▸ PAGE TEXT
'''

Thus the solution for electric potential $\overline{\phi }$ in Laplace transform, the domain can be obtained

$$\overline{\phi }={\displaystyle {{\displaystyle \sum }}_{i=1}^4}{F}_i\hspace{0.17em}{A}_i\hspace{0.17em}{e}^{k_{i}z}/k_i-\left(\upsilon F_5/s\right)\hspace{0.17em}{e}^{-\left(s/\upsilon \right)z}+\left(h_{13}\hspace{0.17em}/Ns\right)e^{-Nz}+A_0$$

(68)

Subsequently, after getting the final solutions for electric potential $\overline{\phi }$, displacement $\overline{w}$ and temperature $\overline{\theta }$, the normalized stress ${\overline{\sigma }}_{zz}$ and electric displacement $\overline{E}$ in the Laplace domain may be achieved using Equations (10) and (38) as:

$${\overline{\sigma }}_{zz}=e^{Nz}\left[{\displaystyle {{\displaystyle \sum }}_{i=1}^4}\left(h_{21}{k}_i-h_{22}{\mathsf{\Omega }}_i\right)A_i{e}^{k_{i}z}-\left(h_{21}s/\upsilon +h_{22}{\mathsf{\Omega }}_5\right)A_5{e}^{-\left(s/\upsilon \right)z}\right]-h_{23}/s,.$$

(69)

$$\overline{E}=-{\displaystyle {{\displaystyle \sum }}_{i=1}^4}{F}_i\hspace{0.17em}{A}_i{e}^{k_{i}z}-F_5{e}^{-\left(s/\upsilon \right)z}+\left(h_{13}/s\right)e^{-Nz},$$

(70)

Introducing the boundary conditions (42) and (43) in (58), (62) and (68) after using Laplace transform, we obtain six equations in the unknown parameters $A_i$, $i=1,2,3.4$ and $A_0$ as

$$A_1+A_2+A_3+A_4=-A_5,$$

(71)

$$A_1{e}^{k_{1}L}+A_2{e}^{k_{2}L}+A_3{e}^{k_{3}L}+A_4{e}^{k_{4}L}=-A_5{e}^{-\left(s/\upsilon \right)L},$$

(72)

$$A_1{\mathsf{\Omega }}_1+A_2{\mathsf{\Omega }}_2+A_3{\mathsf{\Omega }}_3+A_4{\mathsf{\Omega }}_4=-B_5$$

(73)

$$A_1{\mathsf{\Omega }}_1{e}^{k_{1}z}+A_2{\mathsf{\Omega }}_2{e}^{k_{2}z}+A_3{\mathsf{\Omega }}_3{e}^{k_{3}z}+A_4{\mathsf{\Omega }}_4{e}^{k_{4}z}=-B_5{e}^{-\left(s/\upsilon \right)L}.$$

(74)

'''

▸ LIST OF TASKS
- A) For each statement, say yes or no according to the Laplace transform excerpt, and quote the words from it that decide. (i) The normalized stress and electric displacement in the Laplace domain are obtained using Equations (10) and (38). (ii) The boundary conditions introduced are (42) and (44). (iii) The boundary conditions are introduced in (58), (62) and (68).
- B) Count the lines of the listing below that contain the string "Where", treating uppercase and lowercase as different. Reply with the number only.

▸ PROVIDED INFORMATION

'''

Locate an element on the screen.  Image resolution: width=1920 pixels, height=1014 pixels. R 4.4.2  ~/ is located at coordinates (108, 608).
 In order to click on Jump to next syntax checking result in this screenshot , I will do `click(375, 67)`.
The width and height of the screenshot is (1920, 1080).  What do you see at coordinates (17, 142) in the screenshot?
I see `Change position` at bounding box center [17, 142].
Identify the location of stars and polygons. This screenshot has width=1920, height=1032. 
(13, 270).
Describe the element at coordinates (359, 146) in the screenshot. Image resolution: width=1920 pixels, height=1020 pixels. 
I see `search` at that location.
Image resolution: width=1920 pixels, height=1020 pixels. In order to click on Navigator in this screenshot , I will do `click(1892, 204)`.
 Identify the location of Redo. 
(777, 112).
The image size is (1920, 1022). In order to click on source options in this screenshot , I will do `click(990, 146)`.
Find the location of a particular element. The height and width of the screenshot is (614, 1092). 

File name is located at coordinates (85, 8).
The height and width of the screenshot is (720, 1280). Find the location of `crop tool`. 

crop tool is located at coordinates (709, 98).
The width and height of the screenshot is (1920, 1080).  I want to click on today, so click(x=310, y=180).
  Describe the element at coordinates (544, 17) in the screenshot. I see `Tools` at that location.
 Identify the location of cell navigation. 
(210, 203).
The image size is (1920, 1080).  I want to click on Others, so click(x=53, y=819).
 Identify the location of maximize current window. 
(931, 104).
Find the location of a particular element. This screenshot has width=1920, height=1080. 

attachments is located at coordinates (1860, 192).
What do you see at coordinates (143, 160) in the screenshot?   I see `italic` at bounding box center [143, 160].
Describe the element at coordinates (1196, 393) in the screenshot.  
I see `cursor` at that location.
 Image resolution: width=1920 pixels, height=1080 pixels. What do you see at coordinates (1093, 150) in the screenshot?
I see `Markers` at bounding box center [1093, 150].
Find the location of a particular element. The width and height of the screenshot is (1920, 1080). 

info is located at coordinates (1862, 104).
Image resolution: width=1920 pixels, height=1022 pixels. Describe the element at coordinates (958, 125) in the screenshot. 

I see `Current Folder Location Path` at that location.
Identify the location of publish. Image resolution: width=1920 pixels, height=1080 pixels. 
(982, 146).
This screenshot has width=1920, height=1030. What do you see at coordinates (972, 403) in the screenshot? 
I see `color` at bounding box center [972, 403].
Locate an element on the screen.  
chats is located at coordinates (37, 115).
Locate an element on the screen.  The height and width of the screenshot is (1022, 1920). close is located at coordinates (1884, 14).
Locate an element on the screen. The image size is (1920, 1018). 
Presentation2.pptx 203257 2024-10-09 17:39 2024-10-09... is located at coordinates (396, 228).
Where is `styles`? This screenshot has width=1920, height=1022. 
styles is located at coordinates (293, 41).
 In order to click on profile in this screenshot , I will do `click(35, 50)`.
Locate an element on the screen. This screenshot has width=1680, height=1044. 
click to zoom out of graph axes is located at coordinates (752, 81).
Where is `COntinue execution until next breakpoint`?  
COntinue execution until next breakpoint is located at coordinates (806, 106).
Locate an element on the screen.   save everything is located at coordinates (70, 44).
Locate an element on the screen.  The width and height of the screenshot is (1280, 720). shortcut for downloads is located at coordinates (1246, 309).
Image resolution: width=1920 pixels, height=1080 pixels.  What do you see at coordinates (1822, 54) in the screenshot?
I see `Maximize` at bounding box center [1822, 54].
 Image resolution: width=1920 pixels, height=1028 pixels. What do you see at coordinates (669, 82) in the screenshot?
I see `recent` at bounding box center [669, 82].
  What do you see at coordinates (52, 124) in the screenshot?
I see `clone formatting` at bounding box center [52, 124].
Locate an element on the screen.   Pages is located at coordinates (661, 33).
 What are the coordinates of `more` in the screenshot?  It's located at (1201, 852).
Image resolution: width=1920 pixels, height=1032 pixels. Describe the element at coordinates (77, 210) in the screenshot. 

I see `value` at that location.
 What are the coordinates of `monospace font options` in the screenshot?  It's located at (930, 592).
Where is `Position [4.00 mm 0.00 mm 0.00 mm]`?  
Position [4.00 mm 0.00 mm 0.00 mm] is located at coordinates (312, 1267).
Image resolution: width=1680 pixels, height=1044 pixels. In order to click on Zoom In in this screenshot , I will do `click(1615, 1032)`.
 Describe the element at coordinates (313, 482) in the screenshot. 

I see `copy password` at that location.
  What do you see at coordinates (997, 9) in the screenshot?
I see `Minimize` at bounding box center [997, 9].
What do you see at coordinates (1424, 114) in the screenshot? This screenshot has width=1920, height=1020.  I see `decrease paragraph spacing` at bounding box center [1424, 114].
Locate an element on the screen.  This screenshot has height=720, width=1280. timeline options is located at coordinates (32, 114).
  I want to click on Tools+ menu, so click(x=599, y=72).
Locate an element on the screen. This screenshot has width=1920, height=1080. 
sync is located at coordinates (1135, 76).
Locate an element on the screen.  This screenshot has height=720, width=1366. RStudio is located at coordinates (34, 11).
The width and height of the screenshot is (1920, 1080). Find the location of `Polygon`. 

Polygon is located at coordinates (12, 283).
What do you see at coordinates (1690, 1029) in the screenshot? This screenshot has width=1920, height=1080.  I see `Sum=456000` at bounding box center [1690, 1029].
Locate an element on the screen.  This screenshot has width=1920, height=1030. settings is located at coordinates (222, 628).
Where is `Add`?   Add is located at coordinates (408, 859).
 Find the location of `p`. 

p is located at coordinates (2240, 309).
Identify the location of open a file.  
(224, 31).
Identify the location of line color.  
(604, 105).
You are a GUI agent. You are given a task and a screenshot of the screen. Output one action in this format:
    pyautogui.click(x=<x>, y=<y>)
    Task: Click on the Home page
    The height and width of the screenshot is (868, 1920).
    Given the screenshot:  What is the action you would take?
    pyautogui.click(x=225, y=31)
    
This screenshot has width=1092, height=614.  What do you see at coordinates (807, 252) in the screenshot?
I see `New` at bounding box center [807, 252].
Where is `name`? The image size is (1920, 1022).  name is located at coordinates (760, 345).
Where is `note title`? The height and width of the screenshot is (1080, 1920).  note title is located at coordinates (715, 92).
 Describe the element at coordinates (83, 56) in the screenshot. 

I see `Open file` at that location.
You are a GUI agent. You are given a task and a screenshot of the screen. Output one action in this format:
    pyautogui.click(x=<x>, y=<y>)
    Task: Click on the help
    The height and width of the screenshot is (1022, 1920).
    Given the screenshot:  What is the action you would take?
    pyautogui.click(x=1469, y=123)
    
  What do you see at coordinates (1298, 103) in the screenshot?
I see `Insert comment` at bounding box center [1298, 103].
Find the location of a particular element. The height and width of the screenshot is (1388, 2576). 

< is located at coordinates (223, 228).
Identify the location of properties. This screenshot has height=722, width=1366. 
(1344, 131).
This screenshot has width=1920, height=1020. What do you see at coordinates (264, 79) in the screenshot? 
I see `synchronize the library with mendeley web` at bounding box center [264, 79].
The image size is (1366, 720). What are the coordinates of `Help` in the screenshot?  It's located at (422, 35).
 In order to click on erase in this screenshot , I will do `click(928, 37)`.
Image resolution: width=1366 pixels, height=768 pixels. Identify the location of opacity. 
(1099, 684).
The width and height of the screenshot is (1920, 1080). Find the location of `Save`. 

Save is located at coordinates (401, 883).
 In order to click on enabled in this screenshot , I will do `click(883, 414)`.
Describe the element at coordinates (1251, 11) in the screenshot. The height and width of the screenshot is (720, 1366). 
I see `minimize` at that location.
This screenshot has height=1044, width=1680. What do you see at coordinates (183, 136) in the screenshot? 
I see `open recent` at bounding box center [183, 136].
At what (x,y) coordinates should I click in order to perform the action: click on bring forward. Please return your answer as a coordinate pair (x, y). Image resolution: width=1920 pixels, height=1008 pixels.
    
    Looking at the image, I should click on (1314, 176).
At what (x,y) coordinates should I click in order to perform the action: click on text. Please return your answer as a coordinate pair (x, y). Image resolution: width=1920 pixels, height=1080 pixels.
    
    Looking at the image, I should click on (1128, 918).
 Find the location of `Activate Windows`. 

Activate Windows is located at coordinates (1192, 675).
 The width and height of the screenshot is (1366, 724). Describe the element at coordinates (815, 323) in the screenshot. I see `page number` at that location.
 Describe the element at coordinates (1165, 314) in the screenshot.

'''

▸ ANSWERS TO THE EXERCISES
- A)
(i) Yes: "may be achieved using Equations (10) and (38)"
(ii) No: "Introducing the boundary conditions (42) and (43)"
(iii) Yes: "Introducing the boundary conditions (42) and (43) in (58), (62) and (68)"

- B) 6